• Directions: Copy the data exactly. Images are to be left out.

• Stored data:

>>>>

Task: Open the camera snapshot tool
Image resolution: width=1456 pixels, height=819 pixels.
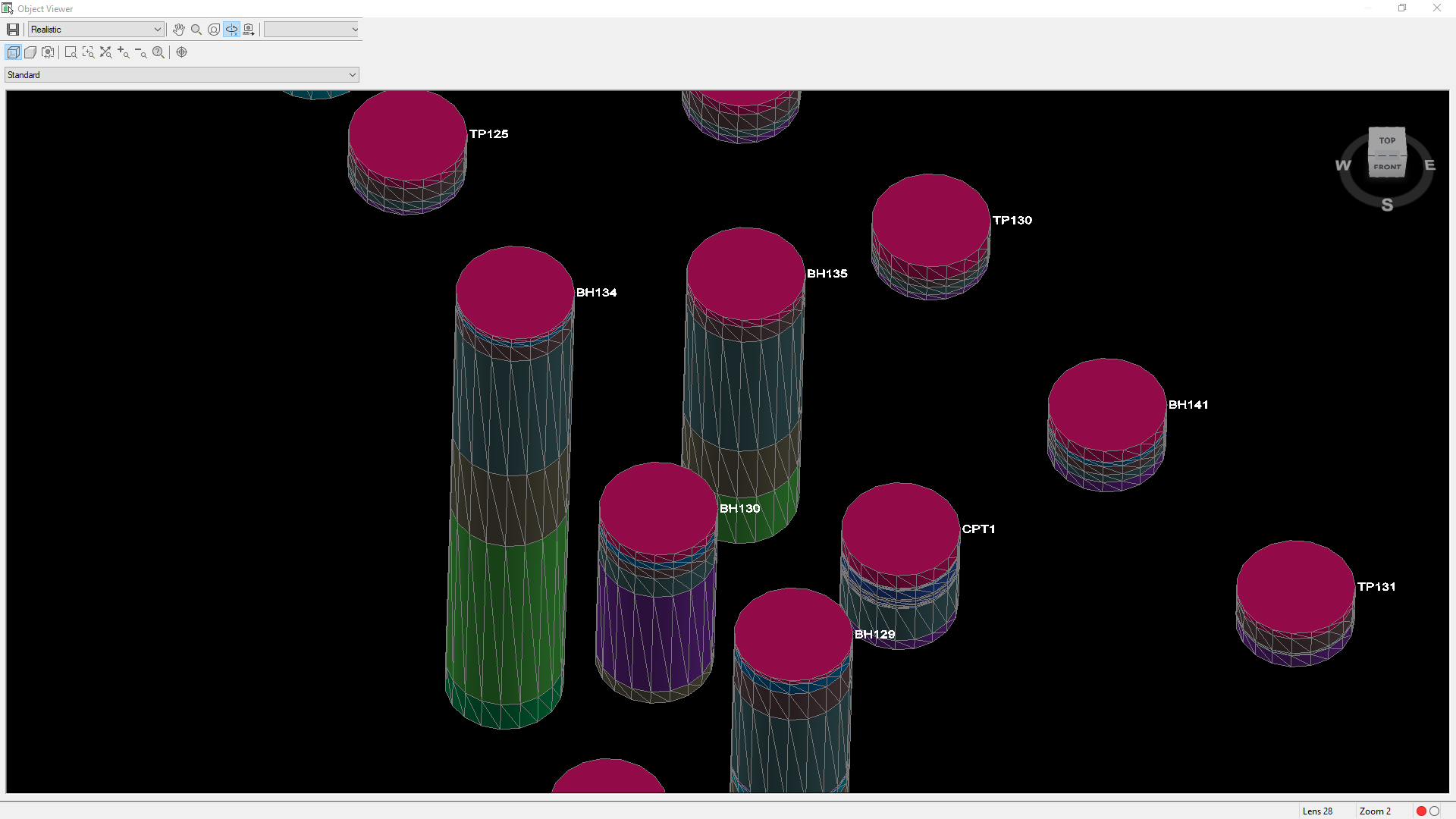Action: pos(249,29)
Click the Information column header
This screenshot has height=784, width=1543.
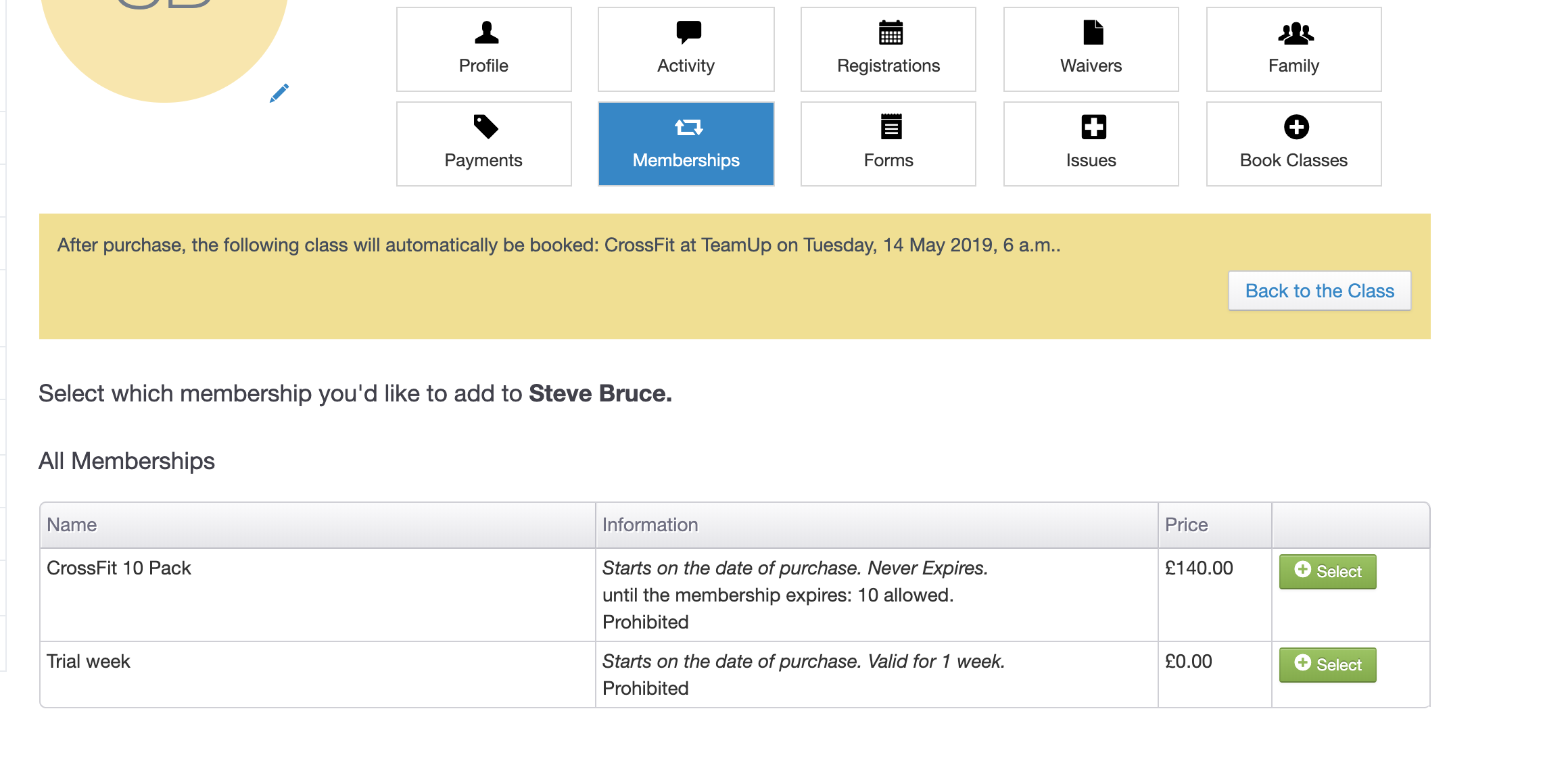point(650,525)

<<<<

• Task output:
Task: Open the camera snapshot tool
Image resolution: width=1456 pixels, height=819 pixels.
Action: pos(249,29)
Click the Information column header
This screenshot has height=784, width=1543.
point(650,525)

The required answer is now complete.